• What is asked
Starting at the line that contains "The width and height of the screenshot is (941, 782)." and continuing to the last of the items, write those lines out again, changing "club crest" to "team badge" and leaving everything else as it is.
+++ Supplied material +++
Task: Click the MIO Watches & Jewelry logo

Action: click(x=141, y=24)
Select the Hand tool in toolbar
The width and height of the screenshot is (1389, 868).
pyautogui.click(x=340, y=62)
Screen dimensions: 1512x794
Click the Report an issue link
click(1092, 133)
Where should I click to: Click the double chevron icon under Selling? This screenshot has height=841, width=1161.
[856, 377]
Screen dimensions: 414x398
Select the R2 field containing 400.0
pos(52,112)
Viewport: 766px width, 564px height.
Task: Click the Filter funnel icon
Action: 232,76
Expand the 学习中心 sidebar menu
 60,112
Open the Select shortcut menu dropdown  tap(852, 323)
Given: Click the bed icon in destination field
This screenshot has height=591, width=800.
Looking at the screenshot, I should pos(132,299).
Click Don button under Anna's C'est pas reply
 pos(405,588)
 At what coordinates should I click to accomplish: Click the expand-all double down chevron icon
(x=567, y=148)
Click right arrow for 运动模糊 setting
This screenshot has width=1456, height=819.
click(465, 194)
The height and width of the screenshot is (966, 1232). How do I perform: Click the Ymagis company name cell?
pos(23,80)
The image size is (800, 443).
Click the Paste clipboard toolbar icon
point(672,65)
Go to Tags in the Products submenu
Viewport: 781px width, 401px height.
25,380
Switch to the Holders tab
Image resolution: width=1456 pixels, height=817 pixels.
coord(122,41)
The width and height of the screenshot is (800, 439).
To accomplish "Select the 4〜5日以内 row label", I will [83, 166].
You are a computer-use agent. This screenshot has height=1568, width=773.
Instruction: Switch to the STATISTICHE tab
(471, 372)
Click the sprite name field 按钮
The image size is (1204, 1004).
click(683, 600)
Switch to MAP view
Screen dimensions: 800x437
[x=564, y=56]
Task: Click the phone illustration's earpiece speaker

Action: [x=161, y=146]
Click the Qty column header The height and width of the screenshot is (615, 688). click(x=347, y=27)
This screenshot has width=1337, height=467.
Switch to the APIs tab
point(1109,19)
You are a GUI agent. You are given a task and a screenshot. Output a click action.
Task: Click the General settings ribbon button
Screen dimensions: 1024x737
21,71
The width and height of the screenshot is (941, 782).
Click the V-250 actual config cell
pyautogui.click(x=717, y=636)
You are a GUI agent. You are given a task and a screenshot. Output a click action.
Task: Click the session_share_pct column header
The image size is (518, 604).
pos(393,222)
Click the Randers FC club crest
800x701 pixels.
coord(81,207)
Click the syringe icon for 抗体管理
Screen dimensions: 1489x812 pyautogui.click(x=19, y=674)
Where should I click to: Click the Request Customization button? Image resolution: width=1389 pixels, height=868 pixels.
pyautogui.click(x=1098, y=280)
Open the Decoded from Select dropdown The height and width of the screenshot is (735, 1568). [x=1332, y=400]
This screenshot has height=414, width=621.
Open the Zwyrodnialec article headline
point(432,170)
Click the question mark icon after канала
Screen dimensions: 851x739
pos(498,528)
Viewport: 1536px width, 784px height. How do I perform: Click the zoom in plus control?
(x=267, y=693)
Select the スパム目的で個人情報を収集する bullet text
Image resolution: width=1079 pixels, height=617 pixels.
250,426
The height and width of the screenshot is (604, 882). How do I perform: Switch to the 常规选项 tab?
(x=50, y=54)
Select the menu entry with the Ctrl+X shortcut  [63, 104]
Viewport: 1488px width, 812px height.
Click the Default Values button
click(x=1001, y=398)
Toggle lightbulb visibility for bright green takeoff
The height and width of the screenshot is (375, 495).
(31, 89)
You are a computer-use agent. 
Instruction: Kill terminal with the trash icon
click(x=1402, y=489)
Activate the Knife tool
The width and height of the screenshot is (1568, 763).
+++
• Solved problem
The width and height of the screenshot is (941, 782).
Click the V-250 actual config cell
pyautogui.click(x=717, y=636)
You are a GUI agent. You are given a task and a screenshot. Output a click action.
Task: Click the session_share_pct column header
The image size is (518, 604).
pos(393,222)
Click the Randers FC team badge
800x701 pixels.
coord(81,207)
Click the syringe icon for 抗体管理
Screen dimensions: 1489x812 pyautogui.click(x=19, y=674)
Where should I click to: Click the Request Customization button? Image resolution: width=1389 pixels, height=868 pixels.
pyautogui.click(x=1098, y=280)
Open the Decoded from Select dropdown The height and width of the screenshot is (735, 1568). [x=1332, y=400]
This screenshot has height=414, width=621.
Open the Zwyrodnialec article headline
point(432,170)
Click the question mark icon after канала
Screen dimensions: 851x739
pos(498,528)
Viewport: 1536px width, 784px height. How do I perform: Click the zoom in plus control?
(x=267, y=693)
Select the スパム目的で個人情報を収集する bullet text
Image resolution: width=1079 pixels, height=617 pixels.
250,426
The height and width of the screenshot is (604, 882). How do I perform: Switch to the 常规选项 tab?
(x=50, y=54)
Select the menu entry with the Ctrl+X shortcut  [63, 104]
Viewport: 1488px width, 812px height.
Click the Default Values button
click(x=1001, y=398)
Toggle lightbulb visibility for bright green takeoff
The height and width of the screenshot is (375, 495).
(31, 89)
You are a computer-use agent. 
Instruction: Kill terminal with the trash icon
click(x=1402, y=489)
Activate the Knife tool
The width and height of the screenshot is (1568, 763).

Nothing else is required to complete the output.